**Data items:**

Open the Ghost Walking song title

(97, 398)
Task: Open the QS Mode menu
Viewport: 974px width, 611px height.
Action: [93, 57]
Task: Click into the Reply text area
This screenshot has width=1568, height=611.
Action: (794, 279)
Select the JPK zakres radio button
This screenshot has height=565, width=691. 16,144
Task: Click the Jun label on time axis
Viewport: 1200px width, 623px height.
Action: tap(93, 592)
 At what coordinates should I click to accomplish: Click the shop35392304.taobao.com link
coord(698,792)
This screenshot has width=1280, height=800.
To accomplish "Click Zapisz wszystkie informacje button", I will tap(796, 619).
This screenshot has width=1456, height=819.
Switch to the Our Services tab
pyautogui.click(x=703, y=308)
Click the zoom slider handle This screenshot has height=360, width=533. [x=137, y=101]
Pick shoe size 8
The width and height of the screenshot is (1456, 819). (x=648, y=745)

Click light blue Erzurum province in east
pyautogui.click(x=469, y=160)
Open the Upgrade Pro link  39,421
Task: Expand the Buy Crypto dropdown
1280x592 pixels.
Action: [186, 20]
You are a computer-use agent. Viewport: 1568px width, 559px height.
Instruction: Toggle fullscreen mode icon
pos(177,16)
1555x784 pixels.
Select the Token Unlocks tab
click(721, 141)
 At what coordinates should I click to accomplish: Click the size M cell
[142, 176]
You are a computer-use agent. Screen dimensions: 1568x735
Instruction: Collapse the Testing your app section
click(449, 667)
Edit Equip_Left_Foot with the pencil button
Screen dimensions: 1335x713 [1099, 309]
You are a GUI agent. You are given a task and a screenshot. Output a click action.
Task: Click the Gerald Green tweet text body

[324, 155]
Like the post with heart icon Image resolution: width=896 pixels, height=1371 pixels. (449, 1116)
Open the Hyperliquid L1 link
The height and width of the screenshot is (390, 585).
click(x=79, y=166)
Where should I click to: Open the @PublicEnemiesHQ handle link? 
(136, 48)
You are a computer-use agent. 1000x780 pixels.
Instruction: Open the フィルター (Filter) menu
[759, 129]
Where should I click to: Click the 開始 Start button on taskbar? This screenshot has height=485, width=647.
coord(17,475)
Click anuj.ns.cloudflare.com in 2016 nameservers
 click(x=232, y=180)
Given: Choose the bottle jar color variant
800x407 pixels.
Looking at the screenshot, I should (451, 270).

**DESCRIPTION OF THE TASK:** Reprint every entry exactly.

**RESULT FOR THIS EXERCISE:**
Open the Ghost Walking song title

(97, 398)
Task: Open the QS Mode menu
Viewport: 974px width, 611px height.
Action: [93, 57]
Task: Click into the Reply text area
This screenshot has width=1568, height=611.
Action: (794, 279)
Select the JPK zakres radio button
This screenshot has height=565, width=691. 16,144
Task: Click the Jun label on time axis
Viewport: 1200px width, 623px height.
Action: tap(93, 592)
 At what coordinates should I click to accomplish: Click the shop35392304.taobao.com link
coord(698,792)
This screenshot has width=1280, height=800.
To accomplish "Click Zapisz wszystkie informacje button", I will tap(796, 619).
This screenshot has width=1456, height=819.
Switch to the Our Services tab
pyautogui.click(x=703, y=308)
Click the zoom slider handle This screenshot has height=360, width=533. [x=137, y=101]
Pick shoe size 8
The width and height of the screenshot is (1456, 819). (x=648, y=745)

Click light blue Erzurum province in east
pyautogui.click(x=469, y=160)
Open the Upgrade Pro link  39,421
Task: Expand the Buy Crypto dropdown
1280x592 pixels.
Action: [186, 20]
You are a computer-use agent. Viewport: 1568px width, 559px height.
Instruction: Toggle fullscreen mode icon
pos(177,16)
1555x784 pixels.
Select the Token Unlocks tab
click(721, 141)
 At what coordinates should I click to accomplish: Click the size M cell
[142, 176]
You are a computer-use agent. Screen dimensions: 1568x735
Instruction: Collapse the Testing your app section
click(449, 667)
Edit Equip_Left_Foot with the pencil button
Screen dimensions: 1335x713 [1099, 309]
You are a GUI agent. You are given a task and a screenshot. Output a click action.
Task: Click the Gerald Green tweet text body

[324, 155]
Like the post with heart icon Image resolution: width=896 pixels, height=1371 pixels. (449, 1116)
Open the Hyperliquid L1 link
The height and width of the screenshot is (390, 585).
click(x=79, y=166)
Where should I click to: Open the @PublicEnemiesHQ handle link? 
(136, 48)
You are a computer-use agent. 1000x780 pixels.
Instruction: Open the フィルター (Filter) menu
[759, 129]
Where should I click to: Click the 開始 Start button on taskbar? This screenshot has height=485, width=647.
coord(17,475)
Click anuj.ns.cloudflare.com in 2016 nameservers
 click(x=232, y=180)
Given: Choose the bottle jar color variant
800x407 pixels.
Looking at the screenshot, I should (451, 270).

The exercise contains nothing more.